Design of peptides with α,β-dehydro-residues: syntheses, crystal structures and molecular conformations of two ΔPhe-Trp containing peptides

Abstract

The ΔPhe-Trp is a newly designed moiety that was found inducing a unique conformation in peptides. The peptides Boc-L-Val-ΔPhe-L-Trp-OCH₃ (I) and Boc-L-Leu-ΔPhe-L-Trp-OCH₃ (II) were synthesized by azlactone method in solution phase. The peptide (I) was crystallized from its solution in ethanol-water mixture in orthorhombic space group P2₁2₁2₁ with a=10.663(3) Å, b=11.204(3) Å, c=26.516(10) Å and peptide (II) was crystallized from its solution in acetone in a monoclinic space group P2₁ with a=9.354(1)Å, b=11.218(4)Å, c=15.633(1)Å and β=101.83(1)°. The structures were determined by direct methods.

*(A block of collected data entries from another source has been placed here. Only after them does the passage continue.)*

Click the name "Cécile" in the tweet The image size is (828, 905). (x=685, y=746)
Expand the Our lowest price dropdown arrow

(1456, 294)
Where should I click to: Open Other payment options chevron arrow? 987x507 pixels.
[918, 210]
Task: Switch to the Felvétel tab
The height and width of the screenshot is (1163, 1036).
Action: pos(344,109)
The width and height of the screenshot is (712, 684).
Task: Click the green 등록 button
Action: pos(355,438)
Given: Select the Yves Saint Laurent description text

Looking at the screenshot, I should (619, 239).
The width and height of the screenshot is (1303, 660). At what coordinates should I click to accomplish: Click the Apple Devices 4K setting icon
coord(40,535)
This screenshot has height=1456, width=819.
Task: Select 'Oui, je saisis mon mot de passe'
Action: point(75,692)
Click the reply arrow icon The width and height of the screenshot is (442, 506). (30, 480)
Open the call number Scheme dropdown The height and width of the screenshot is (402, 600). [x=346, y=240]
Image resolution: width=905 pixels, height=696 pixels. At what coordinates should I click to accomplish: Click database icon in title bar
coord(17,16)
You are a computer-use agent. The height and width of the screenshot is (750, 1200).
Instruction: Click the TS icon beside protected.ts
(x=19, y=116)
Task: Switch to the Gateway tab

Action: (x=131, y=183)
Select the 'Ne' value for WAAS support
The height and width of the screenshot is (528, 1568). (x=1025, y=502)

Peptide (I) was refined to an R value of 0.059 for 1554 observed reflections [I≥2σ (I)] and peptide (II) was refined to an R value of 0.043 for 2920 observed reflections [I≥2σ (I)]. The structures of peptides (I) and (II) were found to be identical. They formed an unusual type VIa β-turn conformation which is observed for the first time with a ΔPhe residue at (i+2) position indicating a unique influence of ΔPhe-Trp moiety in inducing a reproducible new structure in peptides.